Bacaan
————
Pengantar
anusia adalah makhluk sosial (zoon politicon); demikian kata Aristoteles yang kira-kira berarti
bahwa manusia hanya dapat berarti jika berada dalam lingkungan sosialnya. Oleh
karena itu, dalam kehidupan sosial, manusia selalu bertemu dengan manusia yang
lain. Pertemuan antar manusia – baik dalam konteks individu maupun konteks
organisasi – disatu pihak sangat diperlukan untuk saling memenuhi seluruh
kebutuhan pihak-pihak yang bersangkutan. Namun dipihak lain,
pertemuan-pertemuan tadi akan menimbulkan pula perbedaan kepentingan, perbedaan
keinginan dan perbedaan pandangan, yang pada gilirannya akan menyebabkan
terjadinya ketegangan-ketegangan (stres)
antar pihak. Selanjutnya, ketegangan ini lama kelamaan akan menjurus kepada
terjadinya konflik atau benturan Dan apabila ketegangan dan konflik ini
berjalan terus tanpa adanya upaya-upaya untuk mengatasinya, maka tujuan hakiki
dari diadakannya hubungan antar manusia menjadi sia-sia.
Dari
sedikit paparan diatas dapat disimpulkan bahwa stres dan konflik sesungguhnya
merupakan sesuatu yang tidak dapat dihindarkan dalam kehidupan manusia. Hal ini
sesuai dengan pendapat P. Wehr,
dalam bukunya Conflict Resolution
(dalam Robby Chandra, 1992: 17) yang
menyimpulkan bahwa “konflik dan pertikaian adalah hal yang tak terhindarkan di
dalam tiap kelompok sosial”. Sebagai penyebabnya, antara lain Wehr
mengungkapkan bahwa: “konflik adalah suatu konsekuensi dari komunikasi yang
buruk, salah pengertian, salah perhitungan, dan proses-proses lain yang tidak
kita sadari”.
————
Entri yang Tersedia
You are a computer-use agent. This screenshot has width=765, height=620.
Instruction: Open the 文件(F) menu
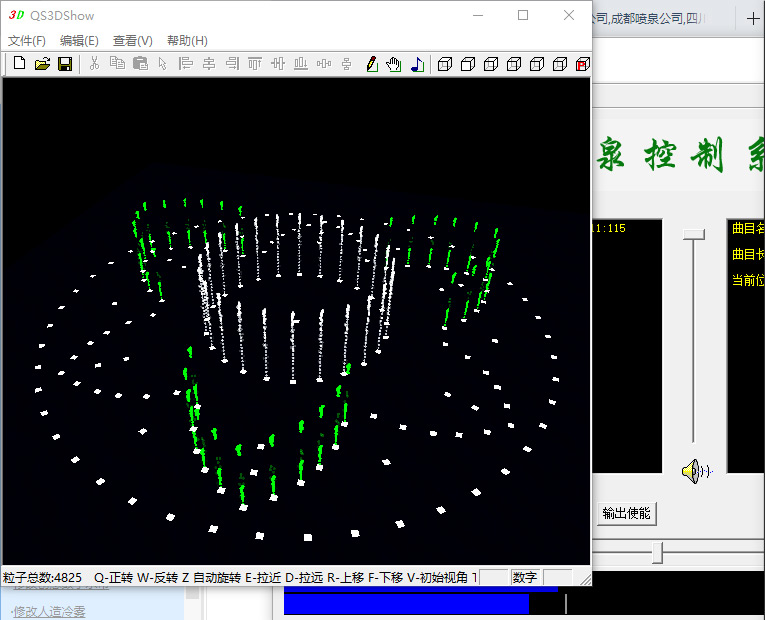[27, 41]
————
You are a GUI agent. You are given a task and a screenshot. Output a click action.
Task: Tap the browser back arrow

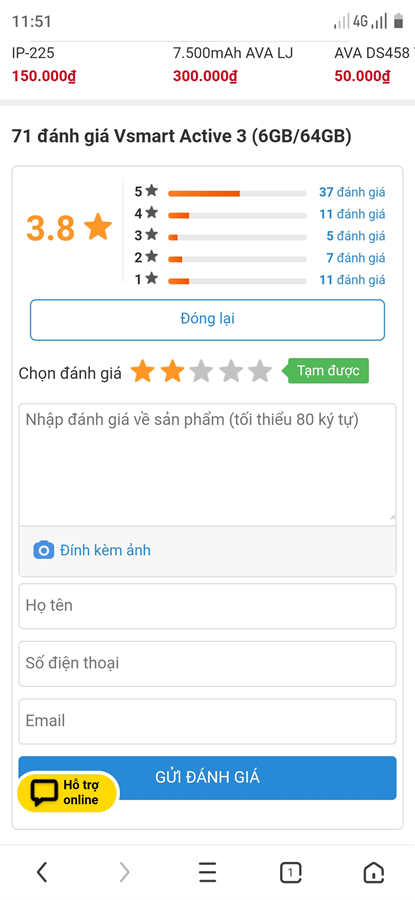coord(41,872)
————
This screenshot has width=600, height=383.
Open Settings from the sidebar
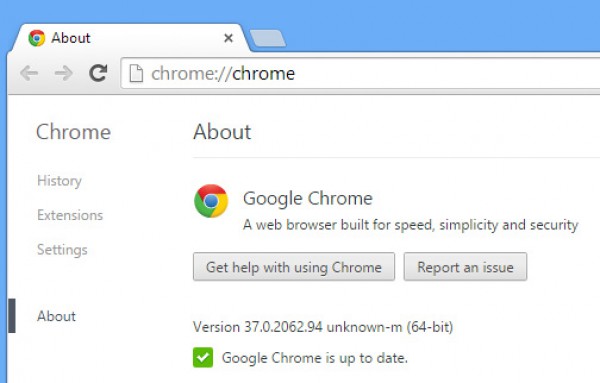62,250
————
Soal dan Tugas
1. Apa judul buku P. Wehr yang disebut dalam bacaan tentang stres dan konflik?
2. Tulis ulang bagian entri dari baris yang memuat "You are a GUI" sampai dengan baris yang memuat "coord(41,872)", tanpa menyertakan gambarnya.

Jawaban Soal
1. Conflict Resolution

2.
You are a GUI agent. You are given a task and a screenshot. Output a click action.
Task: Tap the browser back arrow

coord(41,872)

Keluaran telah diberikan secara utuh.